Start of Document extract

A NOTE FROM VALENTINO & DAVE

South Sudan continues to face significant challenges. Since achieving independence from Sudan in 2011, the world’s newest country has suffered years of intermittent civil war and famine. But even in these dire times, young people go to extraordinary lengths to be educated. They, and we, see education as the only path out of the relentless cycle of civil war.
   The Valentino Achak Deng Foundation is independent of the government of South Sudan, so even when the government cannot fund the country’s public schools, the Marial Bai Secondary School — consistently ranked among the best in South Sudan — can continue to operate. Your support makes this independence possible. And your support makes possible a new generation of well-educated young people with valuable diplomas.
   Because South Sudan is a new country with a very low literacy rate, any high school graduate is sought-after for employment. Our graduates find work in international NGOs, healthcare nonprofits, the government of South Sudan, and as teachers themselves. Traditionally in South Sudan, many elementary school teachers are themselves recent graduates of secondary school. 
   Because the Marial Bai Secondary School is recognized as the one of the country’s best independent secondary schools, the government of South Sudan recently granted the VAD Foundation an entire campus, already built and ready to be populated with students. It had been constructed by another NGO, which could not operate it. Instead of allowing it to lay dormant, the VAD Foundation will, in 2018, transform it into the Alok Girls’ Academy, a boarding school for up to 144 young South Sudanese women. 
   There is no greater challenge, and no greater responsibility, than to make sure young women in South Sudan are able to pursue their educations without the pressure of domestic responsibilities and early marriage. With your help, we will make sure more and more young women achieve higher education and can then transform society in South Sudan.

This is all possible thanks to your support. 
We are truly grateful.

End of Document extract

* Your tasks *
**a.** Return the passage of the foundation note from "There is no" up to and including "to your support.".
**b.** According to the foundation note, what will the campus granted by the government of South Sudan become in 2018?
**c.** Continue the foundation note beyond its final line.
The items that follow have no connection to the foundation note above.

Start of Dataset excerpts

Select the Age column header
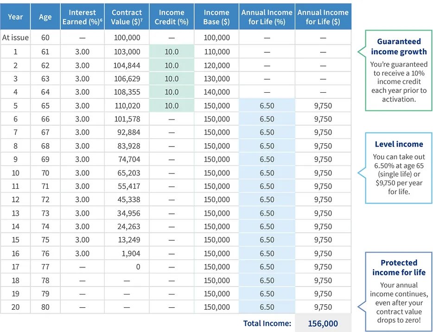433x332 pixels. 45,17
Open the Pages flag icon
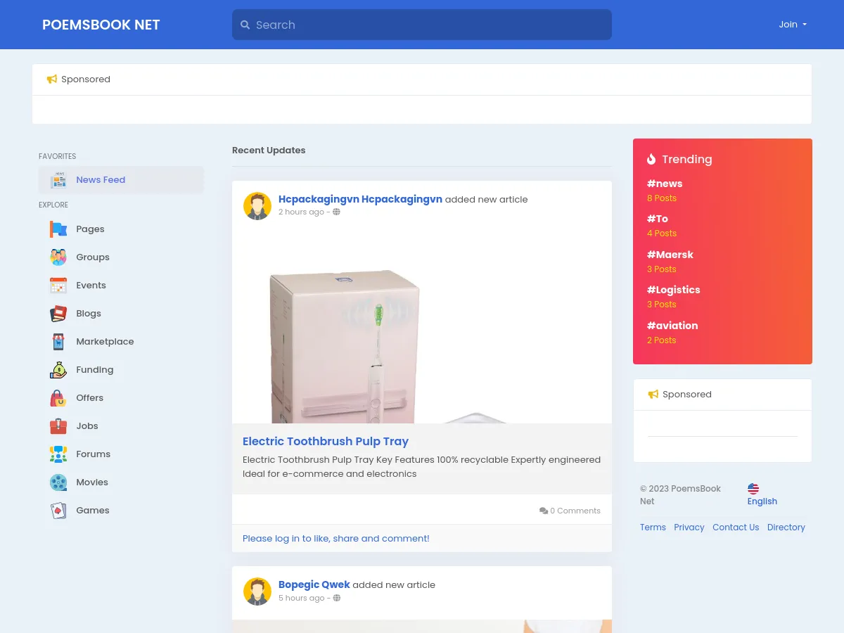Viewport: 844px width, 633px height. point(58,229)
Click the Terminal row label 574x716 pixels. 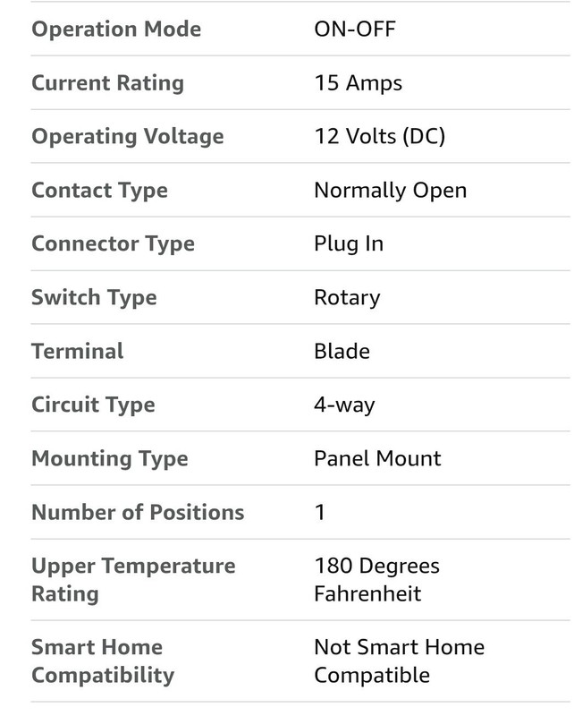click(78, 351)
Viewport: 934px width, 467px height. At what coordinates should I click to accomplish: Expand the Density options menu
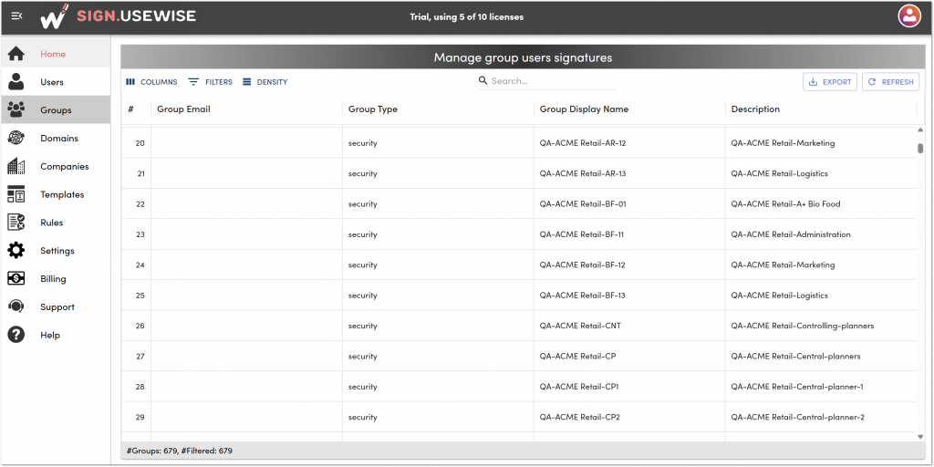[x=265, y=82]
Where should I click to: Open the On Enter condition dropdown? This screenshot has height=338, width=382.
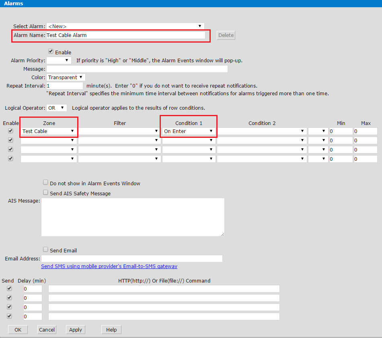point(188,131)
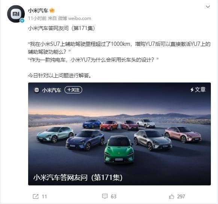Click the like count 297
The height and width of the screenshot is (204, 218).
pos(181,196)
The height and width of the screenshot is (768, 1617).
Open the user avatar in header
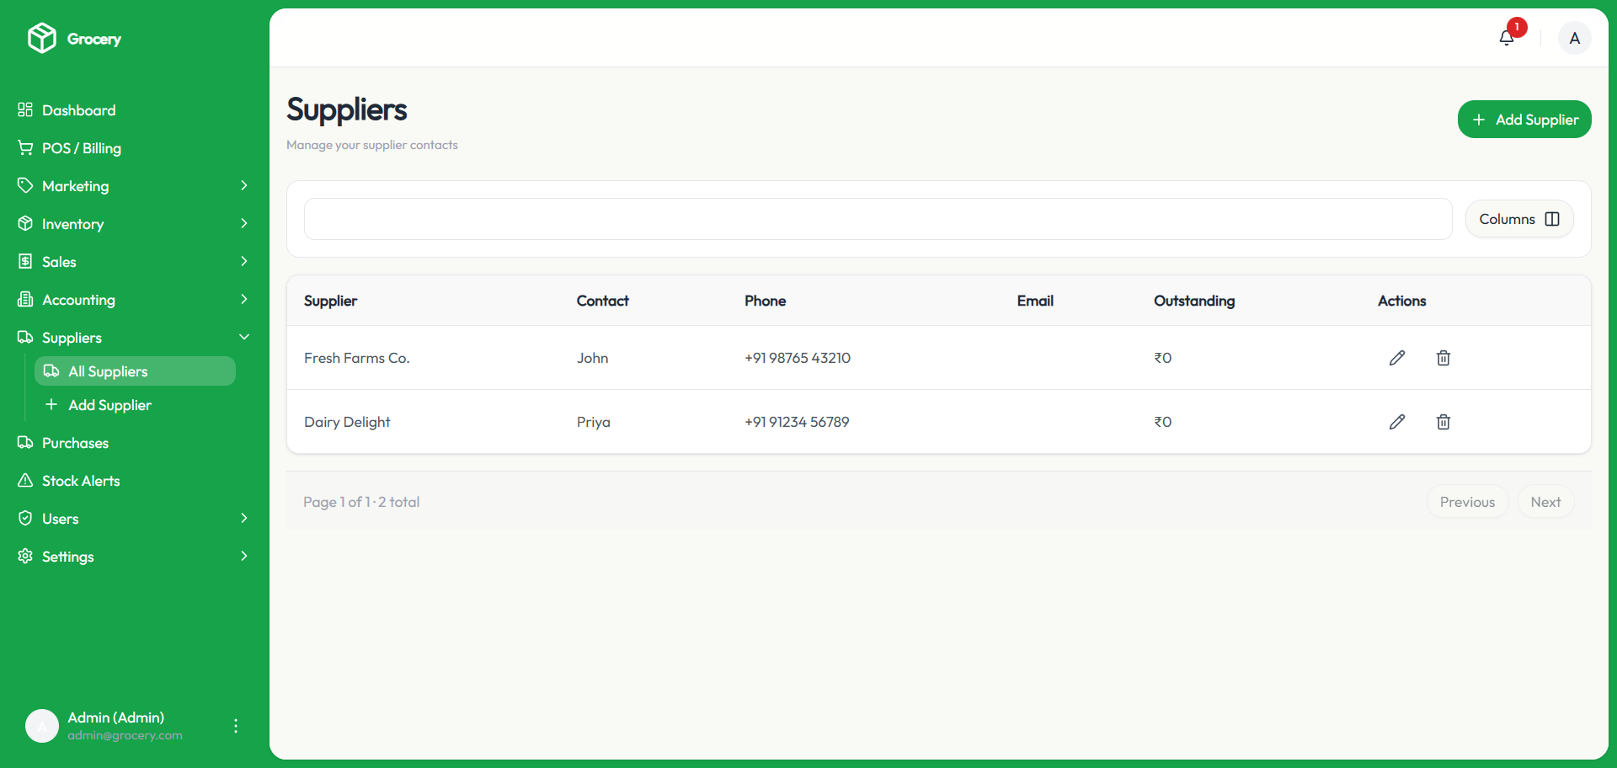point(1574,38)
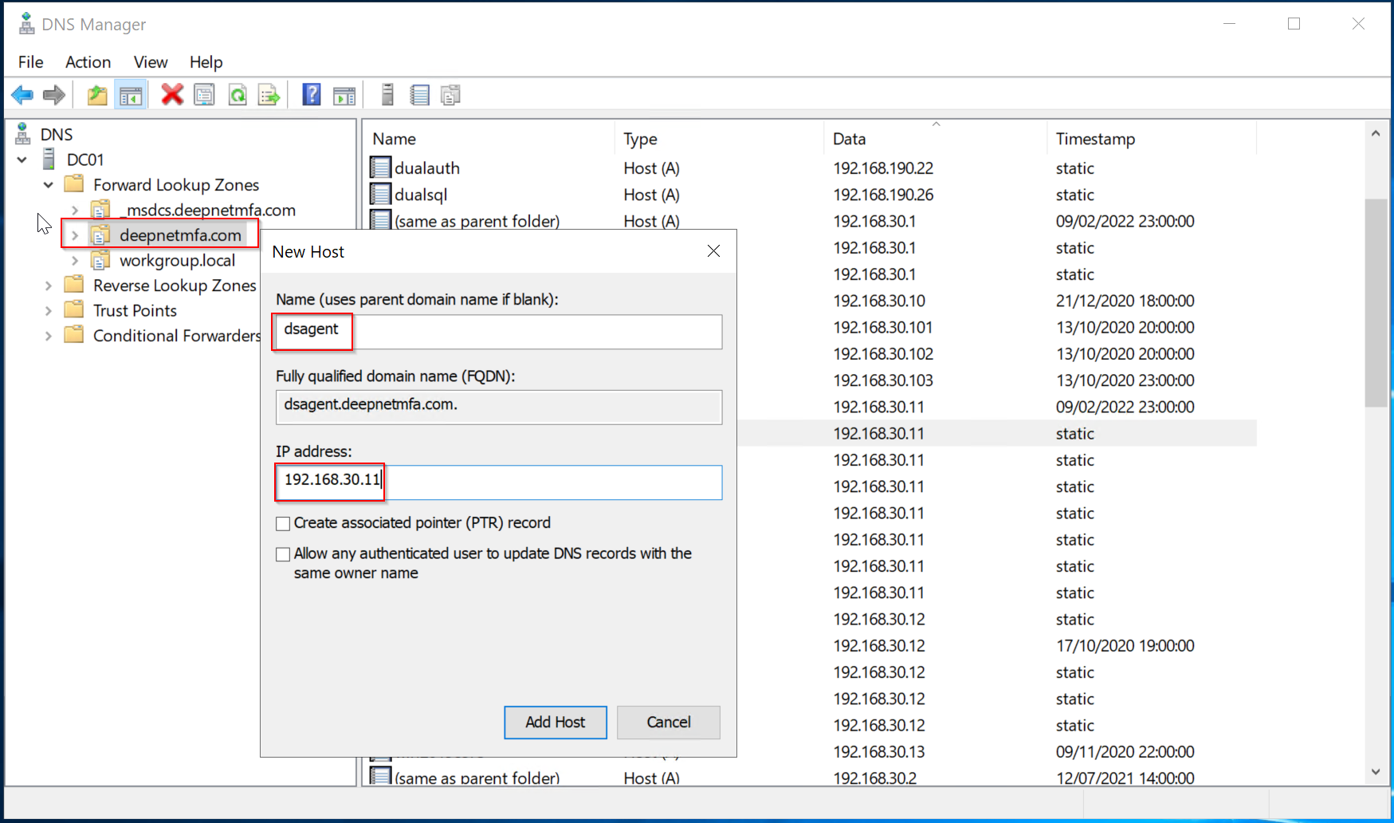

End of Dataset excerpts

* Outputs in order *
**a.**
There is no greater challenge, and no greater responsibility, than to make sure young women in South Sudan are able to pursue their educations without the pressure of domestic responsibilities and early marriage. With your help, we will make sure more and more young women achieve higher education and can then transform society in South Sudan.

This is all possible thanks to your support.

**b.** The Alok Girls' Academy, a boarding school for up to 144 young South Sudanese women.

**c.**
What's New in 2018

ALOK GIRLS’ ACADEMY
In February 2018, we aim to open our second campus, a boarding school for girls called the Alok Girls’ Academy.  Currently in South Sudan, less than 1% of young women finish high school. We chose the boarding school model to provide a safe and supportive environment where the girls can focus on their studies. The campus will be free from the distractions and demands of their lives at home, allowing the students to complete their studies and be deterred from early marriage. With your help, in February of 2018, we will open the school to 144 girls.

VOCATIONAL TRAINING OPPORTUNITIES
Our comprehensive curriculum creates real-world experiences for our students. Chemistry class leads to business development and economic independence as our students learn how to make and then sell chalk, soap, and honey products. We are exploring ways to expand our vocational training opportunities for our students and our graduates.

COLLEGE SCHOLARSHIPS
Our students get the best possible education available in South Sudan. However, very few have the means to pay for college. We are now developing an endowment and a college placement program to better ensure that our high achieving students have a place in higher education. 

SUSTAINABILITY
Our students study by solar power and learn sustainable farming techniques to improve food security at the school and within their communities.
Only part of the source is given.